Goal: Output, word for word, the passage of the pump efficiency thread between "# Thread: Pump" and "someone explain how?", inclusive.

# Thread: Pump efficiency

1. ## Pump efficiency

Why does it save \$ to run a 2 speed or vs pump? If the goal is running the pump to get a full turnover... if you run on low, you need to run twice as long. Doesn't that use the same amount of electricity? Thinking of buying a new pump as back up, and I keep reading that 2 speed will save money in the long run. Can someone explain how?

2. ## Re: Pump efficiency

Not an expert by any means on this, but I'm assuming that running on low speed draws a lot less than half the amperage than running on full blown does? Educate us BOTH folks!

3. ## Re: Pump efficiency

First, a quick aside. It is not the goal to provide one turnover per day. A typical pool need about half of that. That doesn't relate to your main question, but I needed to mention that.

Over simplifying a little, energy usage is a function of two main factors, resistance to flow in the plumbing, and the efficiency of the motor. The more resistance to flow caused by the plumbing, the more energy you need to use to push the water through. Similarly, the more efficient the motor, the less energy you need to use. One of the main contributions to resistance to flow is the flow rate. Pushing more water through the same pipe means more resistance to flow.

Raw data:

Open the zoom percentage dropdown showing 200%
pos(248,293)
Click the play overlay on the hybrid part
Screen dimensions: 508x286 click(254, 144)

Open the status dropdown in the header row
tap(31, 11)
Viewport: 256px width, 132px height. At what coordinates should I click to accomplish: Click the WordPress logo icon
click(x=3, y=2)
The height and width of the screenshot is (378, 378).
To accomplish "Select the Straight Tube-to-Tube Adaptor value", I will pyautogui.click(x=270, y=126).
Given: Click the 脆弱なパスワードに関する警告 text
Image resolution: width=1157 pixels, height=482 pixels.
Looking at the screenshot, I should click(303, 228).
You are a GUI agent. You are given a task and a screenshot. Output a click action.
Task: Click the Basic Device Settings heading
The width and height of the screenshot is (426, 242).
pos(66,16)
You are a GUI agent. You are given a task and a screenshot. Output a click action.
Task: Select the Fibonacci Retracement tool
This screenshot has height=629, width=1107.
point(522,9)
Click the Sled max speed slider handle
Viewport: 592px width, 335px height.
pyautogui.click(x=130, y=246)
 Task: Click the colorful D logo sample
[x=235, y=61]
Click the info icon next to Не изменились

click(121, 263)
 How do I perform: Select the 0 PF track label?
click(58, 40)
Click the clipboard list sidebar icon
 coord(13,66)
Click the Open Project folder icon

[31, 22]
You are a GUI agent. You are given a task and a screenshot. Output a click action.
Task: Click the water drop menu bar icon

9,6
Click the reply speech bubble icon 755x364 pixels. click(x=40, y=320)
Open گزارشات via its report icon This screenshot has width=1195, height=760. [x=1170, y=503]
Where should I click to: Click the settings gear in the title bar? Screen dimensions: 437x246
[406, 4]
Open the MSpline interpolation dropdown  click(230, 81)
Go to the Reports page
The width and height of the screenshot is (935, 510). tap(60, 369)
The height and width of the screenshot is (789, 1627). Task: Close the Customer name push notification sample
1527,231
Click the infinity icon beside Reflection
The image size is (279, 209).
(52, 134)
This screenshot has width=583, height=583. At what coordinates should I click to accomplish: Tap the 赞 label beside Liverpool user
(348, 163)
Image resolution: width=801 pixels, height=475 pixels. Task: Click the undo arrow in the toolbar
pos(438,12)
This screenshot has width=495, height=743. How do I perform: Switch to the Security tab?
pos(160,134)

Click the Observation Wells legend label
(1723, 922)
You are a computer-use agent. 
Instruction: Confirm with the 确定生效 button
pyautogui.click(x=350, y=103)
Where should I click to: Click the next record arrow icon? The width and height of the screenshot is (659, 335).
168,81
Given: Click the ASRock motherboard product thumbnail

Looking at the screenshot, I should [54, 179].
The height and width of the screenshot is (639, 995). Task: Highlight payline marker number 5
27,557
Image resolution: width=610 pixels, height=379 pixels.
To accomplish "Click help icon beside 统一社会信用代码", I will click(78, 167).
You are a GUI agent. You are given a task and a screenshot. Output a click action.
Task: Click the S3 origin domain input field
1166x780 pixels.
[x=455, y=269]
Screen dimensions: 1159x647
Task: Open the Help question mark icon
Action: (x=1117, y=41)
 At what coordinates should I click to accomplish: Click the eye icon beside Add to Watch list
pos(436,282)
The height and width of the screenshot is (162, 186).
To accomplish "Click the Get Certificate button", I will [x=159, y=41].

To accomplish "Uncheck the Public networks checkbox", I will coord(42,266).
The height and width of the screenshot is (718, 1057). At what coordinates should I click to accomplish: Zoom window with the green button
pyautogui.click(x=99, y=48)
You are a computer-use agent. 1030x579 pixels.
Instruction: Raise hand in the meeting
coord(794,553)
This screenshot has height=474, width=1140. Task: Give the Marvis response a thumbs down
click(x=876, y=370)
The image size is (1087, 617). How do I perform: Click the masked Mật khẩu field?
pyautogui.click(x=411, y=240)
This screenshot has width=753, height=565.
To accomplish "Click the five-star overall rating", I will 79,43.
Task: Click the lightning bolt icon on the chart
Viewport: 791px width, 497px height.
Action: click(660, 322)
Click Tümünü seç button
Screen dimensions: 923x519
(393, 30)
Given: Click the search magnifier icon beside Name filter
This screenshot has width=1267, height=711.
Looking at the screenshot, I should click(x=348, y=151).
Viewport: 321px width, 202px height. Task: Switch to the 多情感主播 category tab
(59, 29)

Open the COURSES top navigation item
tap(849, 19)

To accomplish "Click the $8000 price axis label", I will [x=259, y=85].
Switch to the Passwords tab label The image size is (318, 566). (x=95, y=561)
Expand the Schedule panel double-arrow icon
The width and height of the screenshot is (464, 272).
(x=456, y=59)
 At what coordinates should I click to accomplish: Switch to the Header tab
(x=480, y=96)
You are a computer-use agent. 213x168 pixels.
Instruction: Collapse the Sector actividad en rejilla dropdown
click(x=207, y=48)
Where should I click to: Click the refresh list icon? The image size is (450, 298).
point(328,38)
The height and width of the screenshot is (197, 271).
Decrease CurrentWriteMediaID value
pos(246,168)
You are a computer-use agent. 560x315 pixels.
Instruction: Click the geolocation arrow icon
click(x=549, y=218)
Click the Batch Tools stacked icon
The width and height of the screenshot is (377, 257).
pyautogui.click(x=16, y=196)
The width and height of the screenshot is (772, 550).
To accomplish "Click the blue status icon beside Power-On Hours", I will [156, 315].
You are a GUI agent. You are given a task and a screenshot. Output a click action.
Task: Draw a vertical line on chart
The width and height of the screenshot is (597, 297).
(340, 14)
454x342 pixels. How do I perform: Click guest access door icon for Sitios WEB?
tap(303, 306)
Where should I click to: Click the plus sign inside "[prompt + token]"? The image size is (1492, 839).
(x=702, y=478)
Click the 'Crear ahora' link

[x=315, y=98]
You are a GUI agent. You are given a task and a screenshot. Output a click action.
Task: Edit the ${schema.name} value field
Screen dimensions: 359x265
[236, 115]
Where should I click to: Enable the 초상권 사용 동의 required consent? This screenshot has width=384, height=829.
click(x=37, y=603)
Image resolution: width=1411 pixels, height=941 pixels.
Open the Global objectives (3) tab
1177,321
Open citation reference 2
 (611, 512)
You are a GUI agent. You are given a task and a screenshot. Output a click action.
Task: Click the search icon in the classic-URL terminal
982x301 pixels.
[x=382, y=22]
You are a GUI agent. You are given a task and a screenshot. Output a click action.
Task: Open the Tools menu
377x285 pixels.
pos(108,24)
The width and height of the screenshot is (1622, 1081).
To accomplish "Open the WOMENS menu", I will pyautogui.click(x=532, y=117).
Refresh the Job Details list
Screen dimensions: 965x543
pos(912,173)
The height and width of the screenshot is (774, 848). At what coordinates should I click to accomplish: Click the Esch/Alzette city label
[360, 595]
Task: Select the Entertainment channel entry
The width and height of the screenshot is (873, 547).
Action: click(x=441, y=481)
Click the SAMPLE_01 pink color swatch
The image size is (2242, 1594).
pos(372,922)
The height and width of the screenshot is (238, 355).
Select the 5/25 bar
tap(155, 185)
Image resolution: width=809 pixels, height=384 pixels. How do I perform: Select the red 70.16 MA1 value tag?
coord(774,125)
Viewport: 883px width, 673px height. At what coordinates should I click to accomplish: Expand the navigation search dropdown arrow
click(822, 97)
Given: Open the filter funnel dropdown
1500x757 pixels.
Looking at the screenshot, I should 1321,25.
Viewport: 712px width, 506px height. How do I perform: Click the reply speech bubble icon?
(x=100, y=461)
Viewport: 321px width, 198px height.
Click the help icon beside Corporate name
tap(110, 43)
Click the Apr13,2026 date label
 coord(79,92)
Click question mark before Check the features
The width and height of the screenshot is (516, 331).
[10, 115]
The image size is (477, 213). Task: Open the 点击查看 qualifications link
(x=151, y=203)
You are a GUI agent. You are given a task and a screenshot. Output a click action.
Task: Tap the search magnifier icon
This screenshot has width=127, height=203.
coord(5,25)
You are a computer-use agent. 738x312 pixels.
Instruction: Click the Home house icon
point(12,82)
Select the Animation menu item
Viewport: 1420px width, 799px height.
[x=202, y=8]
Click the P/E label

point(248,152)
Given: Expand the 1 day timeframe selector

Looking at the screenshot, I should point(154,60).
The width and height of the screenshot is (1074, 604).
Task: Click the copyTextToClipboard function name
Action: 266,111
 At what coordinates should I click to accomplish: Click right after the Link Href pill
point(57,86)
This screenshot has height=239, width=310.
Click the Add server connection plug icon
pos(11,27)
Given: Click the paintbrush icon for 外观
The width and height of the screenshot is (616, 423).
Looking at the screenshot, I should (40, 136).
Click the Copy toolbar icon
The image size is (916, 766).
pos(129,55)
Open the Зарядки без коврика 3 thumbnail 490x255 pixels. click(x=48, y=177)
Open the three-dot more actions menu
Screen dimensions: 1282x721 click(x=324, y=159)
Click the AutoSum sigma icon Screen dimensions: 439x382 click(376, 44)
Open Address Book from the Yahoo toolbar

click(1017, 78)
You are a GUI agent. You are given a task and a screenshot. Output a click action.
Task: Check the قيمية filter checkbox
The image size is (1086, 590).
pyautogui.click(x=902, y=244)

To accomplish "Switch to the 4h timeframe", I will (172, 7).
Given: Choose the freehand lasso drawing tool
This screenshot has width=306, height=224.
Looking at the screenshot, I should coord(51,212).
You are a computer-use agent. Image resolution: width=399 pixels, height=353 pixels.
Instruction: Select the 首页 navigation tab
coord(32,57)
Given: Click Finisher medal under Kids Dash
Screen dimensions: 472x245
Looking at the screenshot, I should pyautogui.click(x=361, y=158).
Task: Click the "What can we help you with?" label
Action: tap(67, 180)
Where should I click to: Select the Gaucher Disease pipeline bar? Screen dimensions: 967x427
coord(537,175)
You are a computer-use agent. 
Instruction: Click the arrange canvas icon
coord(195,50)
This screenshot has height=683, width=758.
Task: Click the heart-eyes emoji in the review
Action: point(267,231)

Reply:
# Thread: Pump efficiency

1. ## Pump efficiency

Why does it save \$ to run a 2 speed or vs pump? If the goal is running the pump to get a full turnover... if you run on low, you need to run twice as long. Doesn't that use the same amount of electricity? Thinking of buying a new pump as back up, and I keep reading that 2 speed will save money in the long run. Can someone explain how?